注目ポイント
天然痘に似た「サル痘」の感染者が、世界で1000人を超えた。手や顔に特徴的な発疹が出るほか、発熱、頭痛、リンパ節の腫れといった症状を訴えるというサル痘。アジアではまだ確認されておらず、アフリカ以外で死者はまだ報告されていない。今後、新型コロナウイルスのようなパンデミックが起きる可能異性はあるのか―。
また、アフリカ諸国以外で感染拡大しているサル痘は、西アフリカ系統のウイルスで、致死率は3%以下とされる。一方、中央アフリカ系統のウイルスの致死率は1~10%だが、WHOはこれらの数字はアフリカ諸国で感染した若い世代の統計だとしている。ただ、小児においては高い傾向にあるという。

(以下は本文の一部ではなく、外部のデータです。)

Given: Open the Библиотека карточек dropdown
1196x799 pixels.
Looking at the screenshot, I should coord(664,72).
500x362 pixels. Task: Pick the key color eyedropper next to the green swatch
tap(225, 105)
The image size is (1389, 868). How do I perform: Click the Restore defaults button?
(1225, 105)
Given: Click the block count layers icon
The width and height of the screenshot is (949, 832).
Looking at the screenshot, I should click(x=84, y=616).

サル痘のワクチンに関しては、天然痘ワクチンの代用など、いくつか存在している。
同ニュースサイトによると、米国では食品医薬品局(FDA)が2007年に米製薬会社エマ―ジェントが開発した天然痘ワクチン「ACAM2000」や、19年にはデンマークのババリアン・ノルディック社による天然痘とサル痘に有効な成人用ワクチン「Jynneos」を承認した。だが、ACAM2000をめぐっては、心臓や脳の炎症、失明、胎児の死亡など重篤な副作用が報告されているため、使用は限定されている。

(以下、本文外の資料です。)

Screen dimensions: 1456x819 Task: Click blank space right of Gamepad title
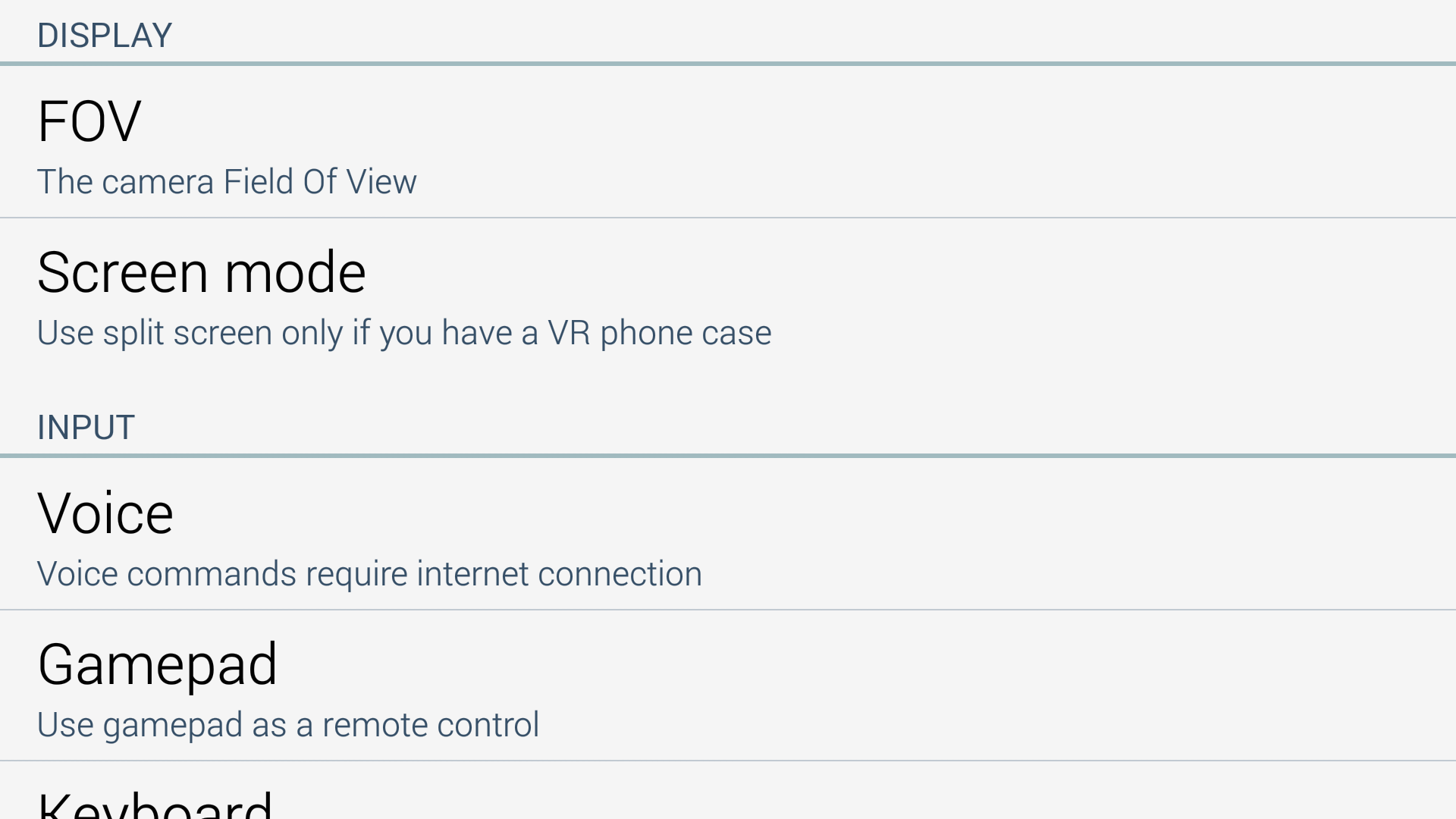(834, 664)

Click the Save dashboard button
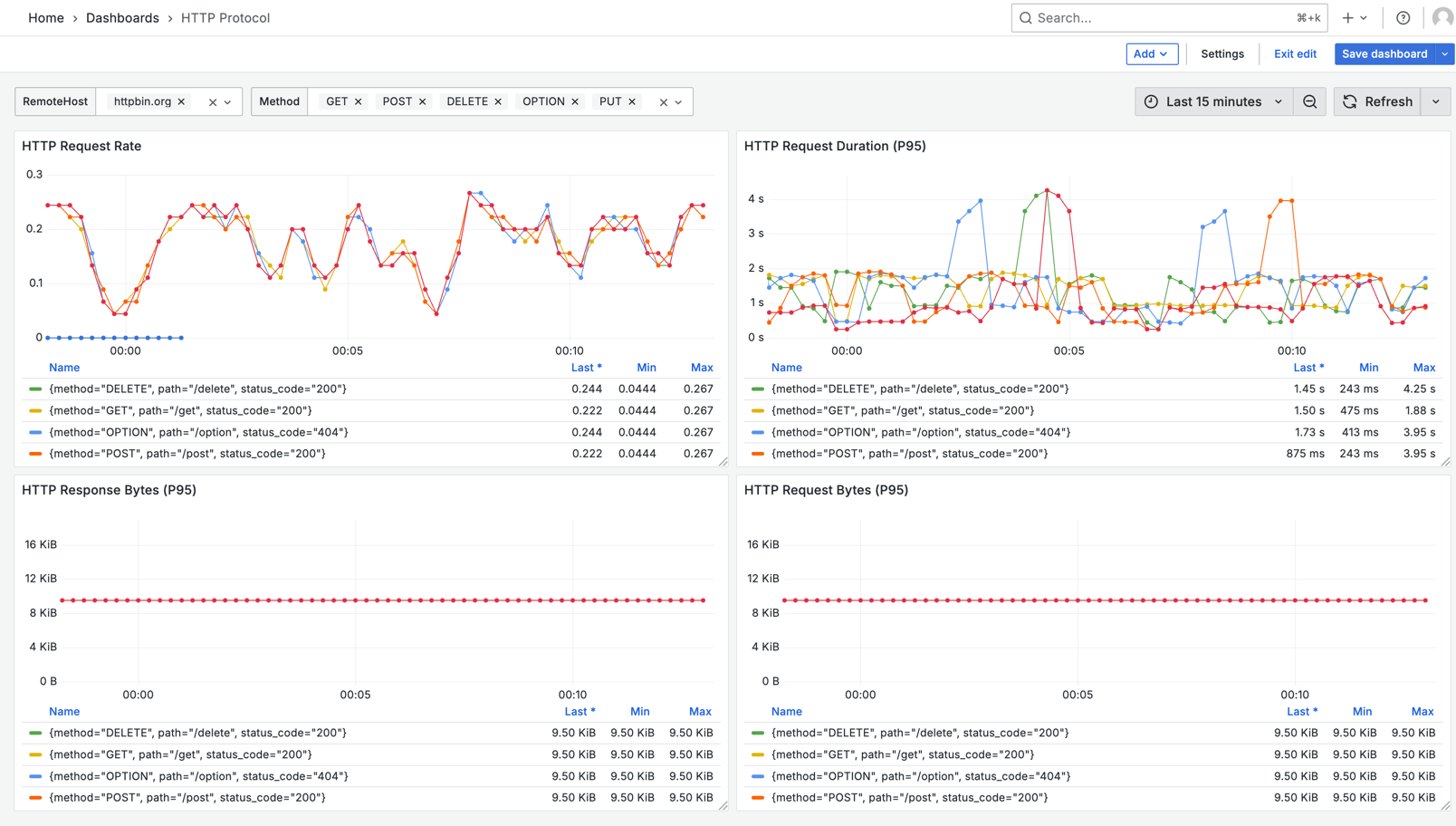tap(1384, 53)
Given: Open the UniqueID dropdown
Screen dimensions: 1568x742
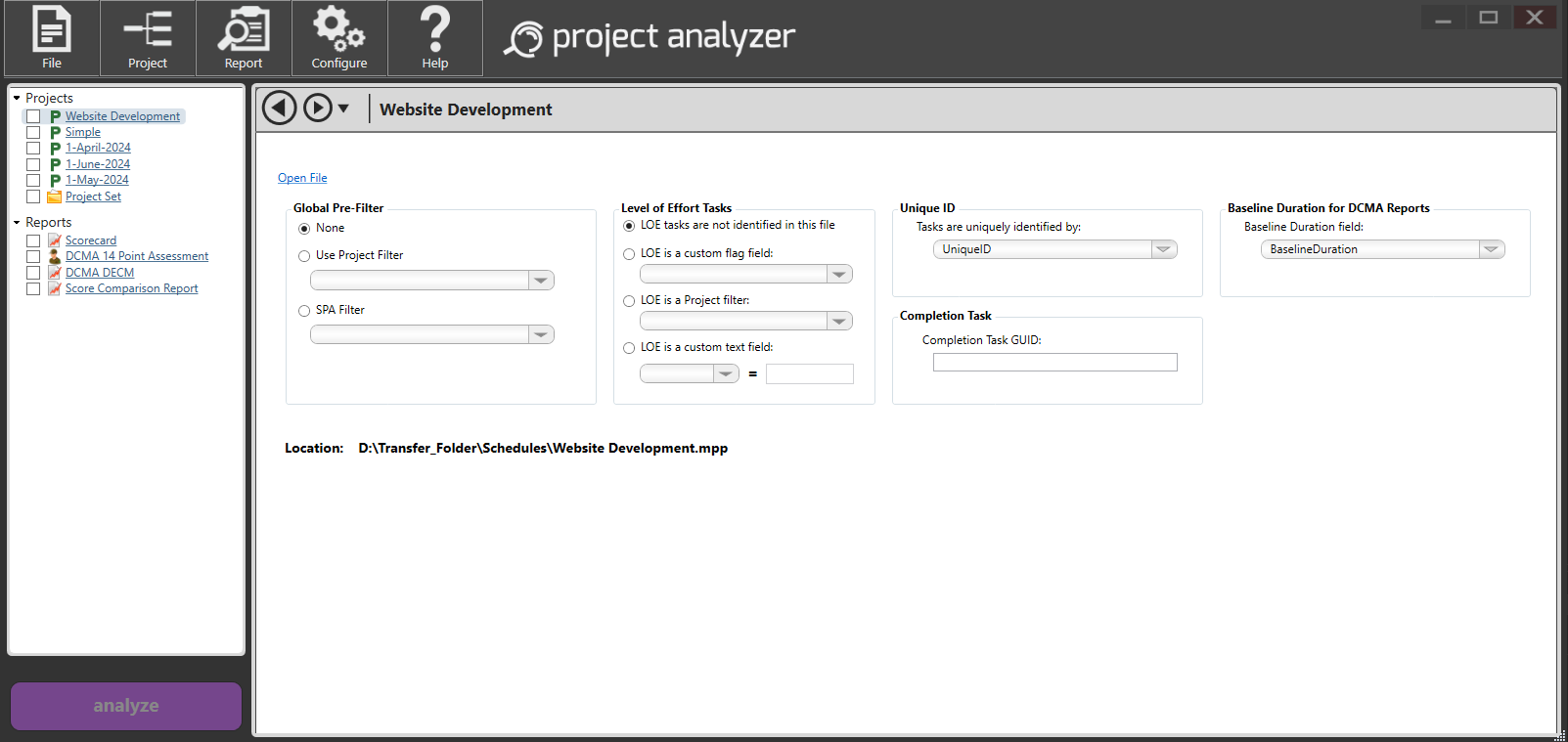Looking at the screenshot, I should (x=1163, y=249).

では、サル痘ワクチンの接種が必要かというと、WHOは高リスクの環境にいる場合のみ推奨するとしている。
一方、治療法はまだ確立されたものがなく、対症療法のみだ。天然痘の経口治療薬として開発された「テコビリマット」や抗ウイルス薬「ブリンシドフォビル」などが治療薬の有力候補として挙げられている。
だが、具体的にどの動物がサル痘ウイルスを媒介し、感染拡大を引き起こしているのか、どのような治療が最も有効なのか、どう感染が広がるのかなど、ウイルスの基本的特徴さえまだ解明されておらず、今後のさらなる研究に期待が集まる。